Phosphatidylethanol (PEth) is a group of direct, non-oxidative alcohol biomarkers. The abnormal phospholipid PEth is only formed within the human body when alcohol is present. Thereby, the enzyme Phospholipase D (PLD) catalyzes the biotransformation (phase II reaction) of phosphatidylcholine to form PEth. Until today, about 48 PEth species (analogs) have been identified in human blood. PEth 16:0/18:1 and PEth 16:0/18:2 are the two most abundant analogs of PEth and often measured together.

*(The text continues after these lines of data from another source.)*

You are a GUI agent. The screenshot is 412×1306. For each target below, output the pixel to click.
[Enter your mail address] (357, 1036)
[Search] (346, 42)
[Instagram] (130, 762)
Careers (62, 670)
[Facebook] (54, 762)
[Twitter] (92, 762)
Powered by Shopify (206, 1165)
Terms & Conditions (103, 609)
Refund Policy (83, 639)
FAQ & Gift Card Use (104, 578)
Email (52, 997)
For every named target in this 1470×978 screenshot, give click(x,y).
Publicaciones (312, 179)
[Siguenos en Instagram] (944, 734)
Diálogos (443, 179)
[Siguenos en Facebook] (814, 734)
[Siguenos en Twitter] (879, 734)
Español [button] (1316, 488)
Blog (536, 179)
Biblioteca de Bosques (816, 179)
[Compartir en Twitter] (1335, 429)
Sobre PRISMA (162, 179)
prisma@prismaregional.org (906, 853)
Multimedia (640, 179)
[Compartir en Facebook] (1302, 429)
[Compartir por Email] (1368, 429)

PEth concentrations provide information about a subject’s drinking behavior. This information is much needed in various situations, such as alcohol withdrawal treatment settings, driving aptitude assessments, issuing gun licenses, family law, and organ transplant settings. For the classification of drinking habits, generally, a lower and an upper threshold are applied for PEth 16:0/18:1, allowing the classification of analytical results into three groups:

–>Teetotalers (below the lower threshold)

–>Moderate drinkers (above the lower threshold, and below the upper threshold)

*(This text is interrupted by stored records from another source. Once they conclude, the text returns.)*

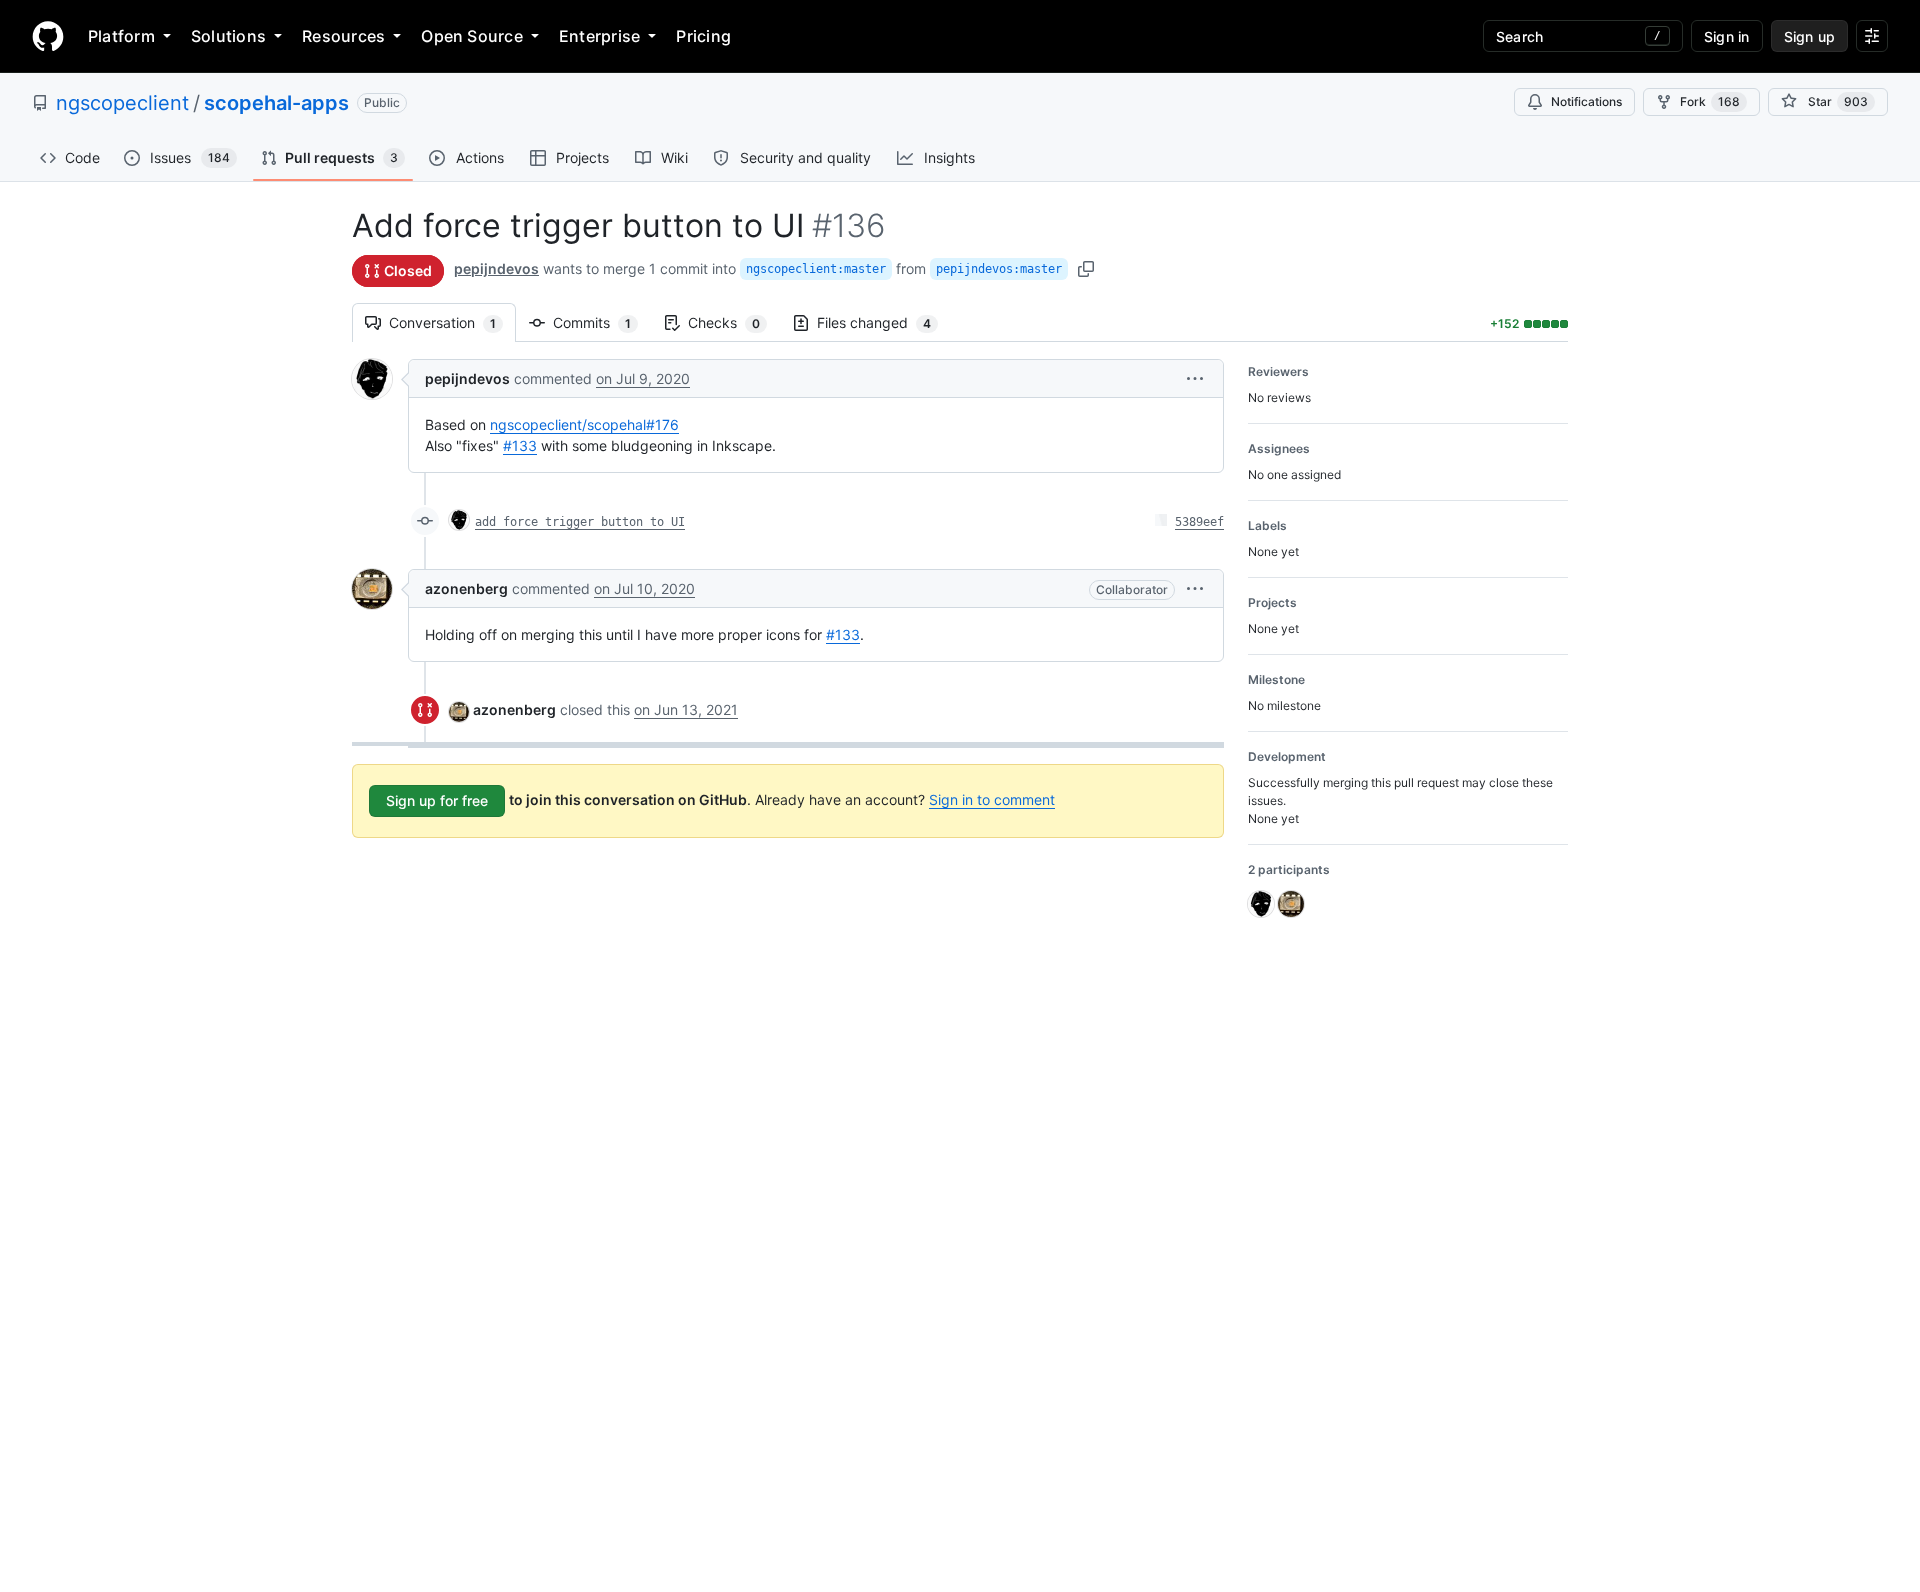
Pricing (703, 36)
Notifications (1586, 101)
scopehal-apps (276, 103)
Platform (121, 36)
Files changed (884, 322)
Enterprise (599, 36)
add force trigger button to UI (580, 522)
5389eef (1199, 522)
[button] (1195, 378)
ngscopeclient (122, 103)
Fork (1710, 101)
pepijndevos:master (999, 269)
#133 (520, 445)
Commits (602, 322)
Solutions (228, 36)
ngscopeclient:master (816, 269)
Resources (343, 36)
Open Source (472, 36)
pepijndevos (496, 268)
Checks (734, 322)
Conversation (452, 322)
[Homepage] (48, 36)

–>Excessive consumers (above the upper threshold)

Dependent on the country of analysis, these thresholds and the classification of the groups may vary. Generally, the lower PEth threshold is used to distinguish between light or no alcohol consumption and significant alcohol consumption. The upper threshold is intended to distinguish between significant alcohol consumption and heavy alcohol consumption.

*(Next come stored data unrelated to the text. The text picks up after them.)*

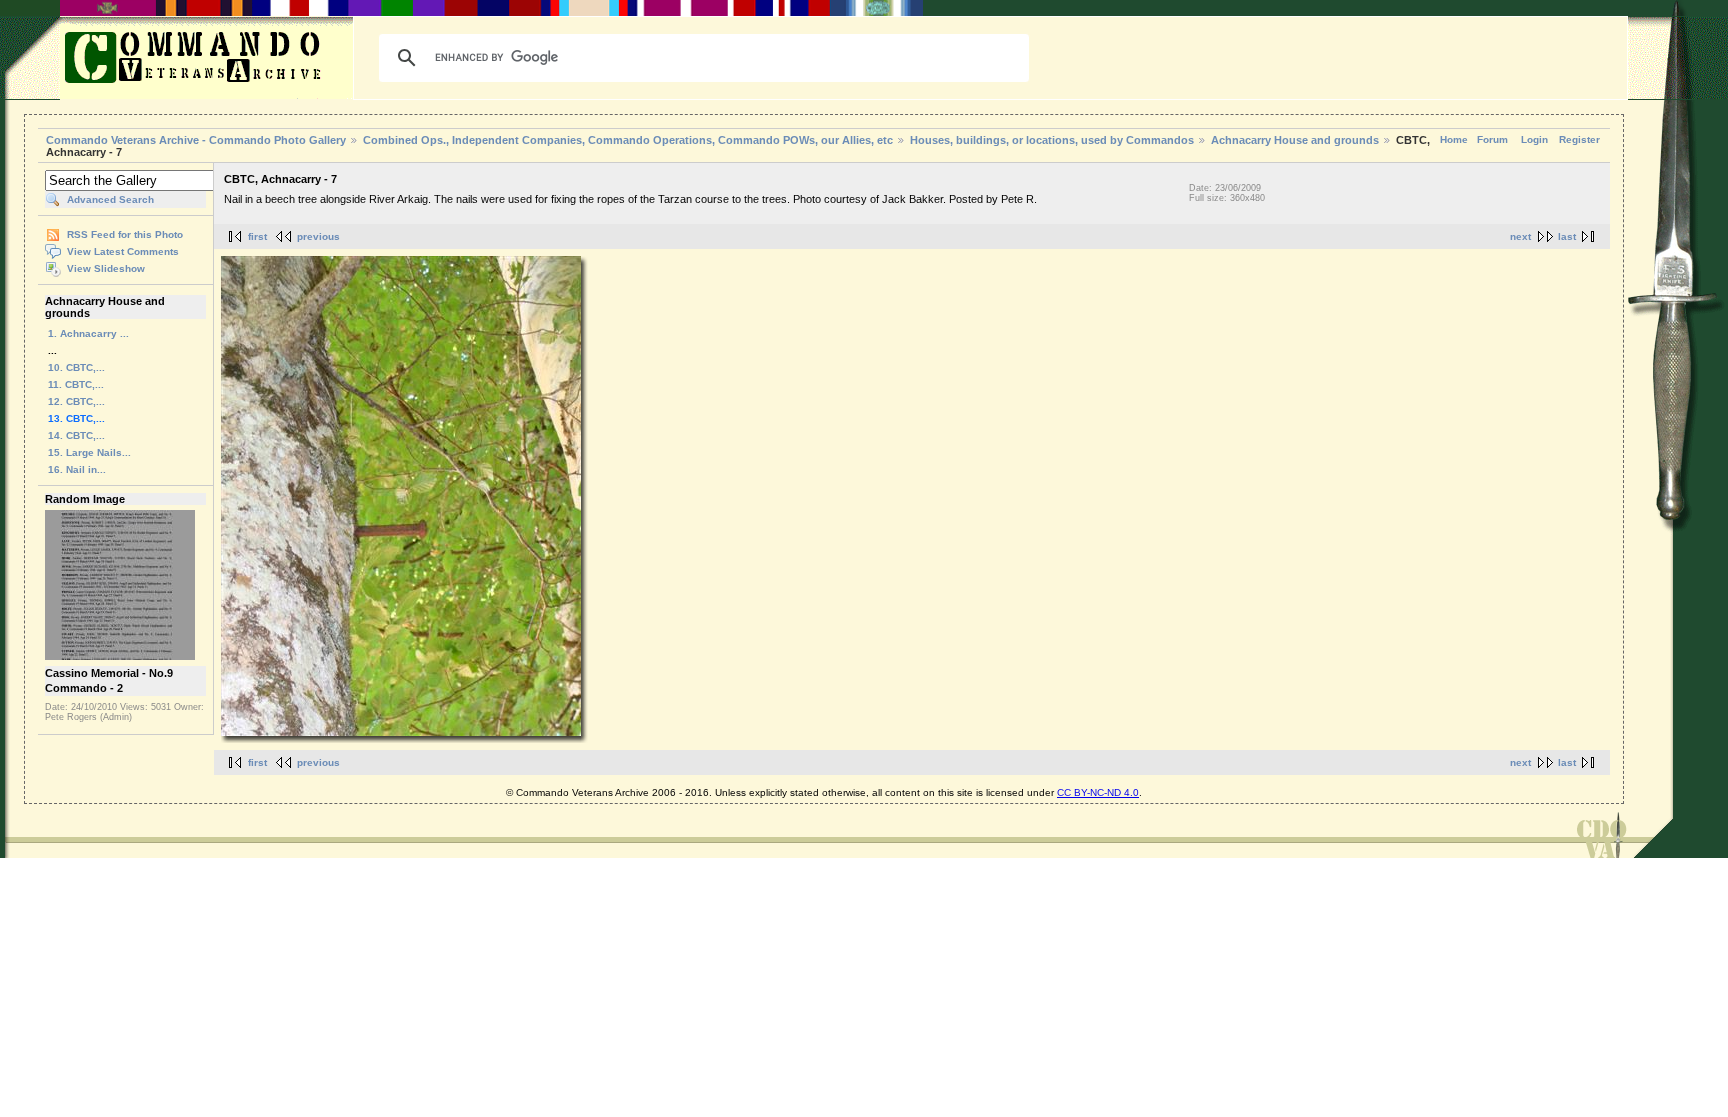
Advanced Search (110, 199)
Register (1579, 139)
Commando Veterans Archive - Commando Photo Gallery (196, 140)
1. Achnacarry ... (88, 333)
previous (318, 236)
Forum (1492, 139)
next (1520, 236)
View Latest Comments (123, 251)
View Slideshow (106, 268)
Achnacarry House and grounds (1295, 140)
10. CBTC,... (76, 367)
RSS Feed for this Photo (125, 234)
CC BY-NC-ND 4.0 (1098, 792)
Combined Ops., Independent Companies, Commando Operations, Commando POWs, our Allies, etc (628, 140)
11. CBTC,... (76, 384)
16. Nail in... (77, 469)
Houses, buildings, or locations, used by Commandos (1052, 140)
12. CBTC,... (76, 401)
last (1567, 236)
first (257, 236)
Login (1534, 139)
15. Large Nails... (89, 452)
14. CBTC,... (76, 435)
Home (1454, 139)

As PEth is not stable in liquid blood (unless stored at -80ºC), it is preferentially measured using Dried Blood Spots (DBS) which show better analyte stability. DBS is a specimen sampling technique, whereby small volumes of blood (10-20 µL) are sampled on cotton filter paper and left to dry. In contrast to sampling blood by venipuncture, DBS have the advantage that minimally invasive sampling is possible (e.g. by a finger-prick).